The time spent fighting his way through the Time Stream, fighting the Omega Energy, forgetting and remembering and forgetting again, it left him exhausted down to his bones. The kind that you can never shake off again, the kind that stays with you. He welcomes it as the old friend that it is, and keeps it with all the other aches and pains that refuse to let go. They weight down his shoulders a little, but Bane once broke his back and yet here he is still standing. He can carry this, too.

 

Alfred is there with him, hovering by his shoulder. The man is worried, Bruce knows, even if he can’t figure out how to fix it. “This will take some work,” he says, voice echoing on the empty halls, “but it’s not a lost cause.”

 

Tim and Dick, something happened there. Bruce can see it in everything they do. There’s a distance, an hesitation, a resentment, that wasn’t there before.
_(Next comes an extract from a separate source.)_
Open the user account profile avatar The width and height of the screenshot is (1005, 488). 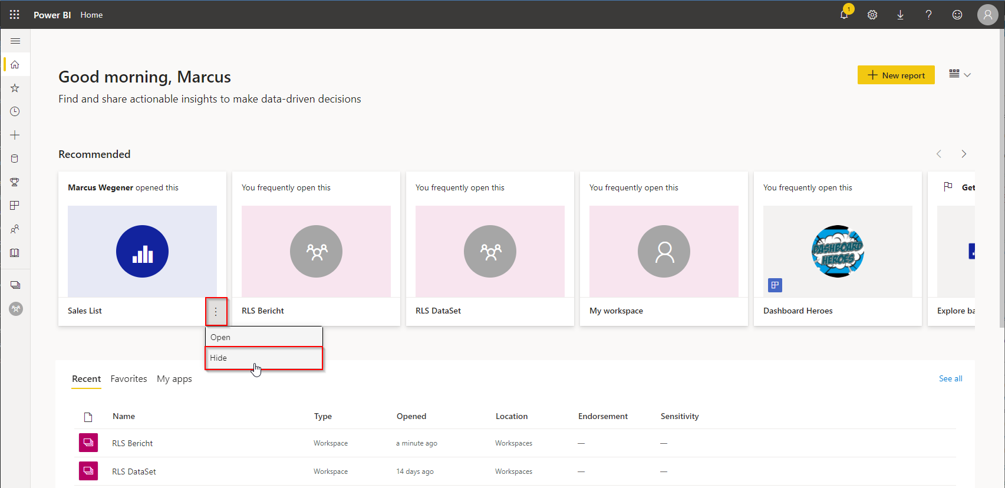click(x=987, y=15)
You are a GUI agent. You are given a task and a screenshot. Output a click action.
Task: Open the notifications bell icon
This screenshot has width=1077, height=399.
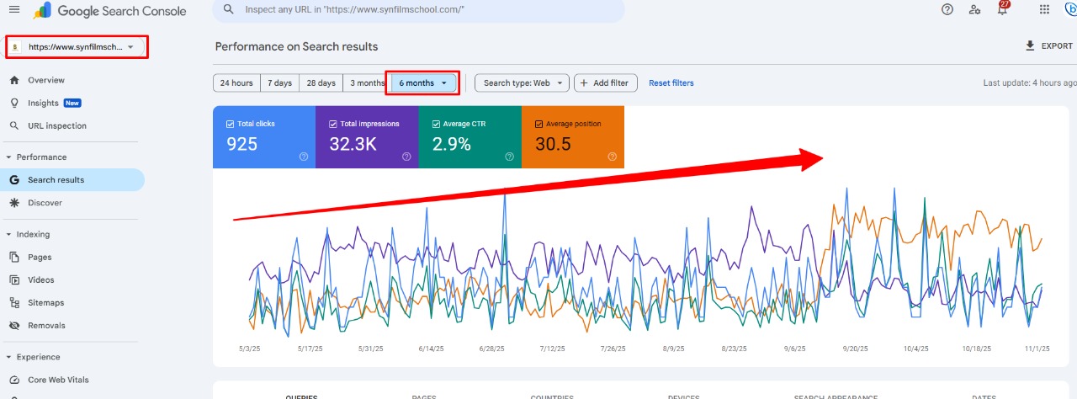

None of them are willing to talk about it, or acknowledge it, and without more information, all Bruce can do is trust they know how to mend themselves on their own.

 

Jason, that’s another story altogether. The last he could find of him was a breakout in a maximum security prison in Qurac, of all places. Jason swore never go back there. And yet, the article has a clear shot of Red Hood helping Arsenal escape his death sentence. After that, it’s radio silence. At the very least, Bruce is glad his son isn’t alone. Jason doesn’t take loneliness well. But maybe, maybe , with this friendship, then he can be fine.

 

“No, it’s not a lost cause,” Bruce nods, watching the sun setting from the balcony. After nightfall, Batman will walk again. “Things rarely are.”

 

“Indeed, sir.” Alfred looks over the gardens as well, steady gaze assessing the overgrown grass. His rose bushes are mostly obscured by now. “How many rooms should I open?”

 

That’s not a question at all. It’s never been. “For all of them, Alfred.” Bruce thinks this is what hope feels like. “You never know.”

 

“Of course, sir.” Alfred sounds almost smug, but he sounds pleased. Bruce offered him the right answer this time. “Oh, and Master Bruce?”

 

“Yes?”

 

The sun sets behind the hills, casting an orange glow all over the state. Clouds gather in the distance, it might rain soon. But by then, this house will be as good as ever. It can’t go back to how it was before, but it can be better this time around.

 

Things change, and so do people. Bruce learned that a long time ago, he learned how to adapt, too.

 

“Welcome home.” Alfred tells him, voice wavering for a second, and then takes his leave.

 

Bruce smiles, follows. There’s a lot of work to do.

 

*

 

“ –I should have called it something you somehow haven’t to deserve.”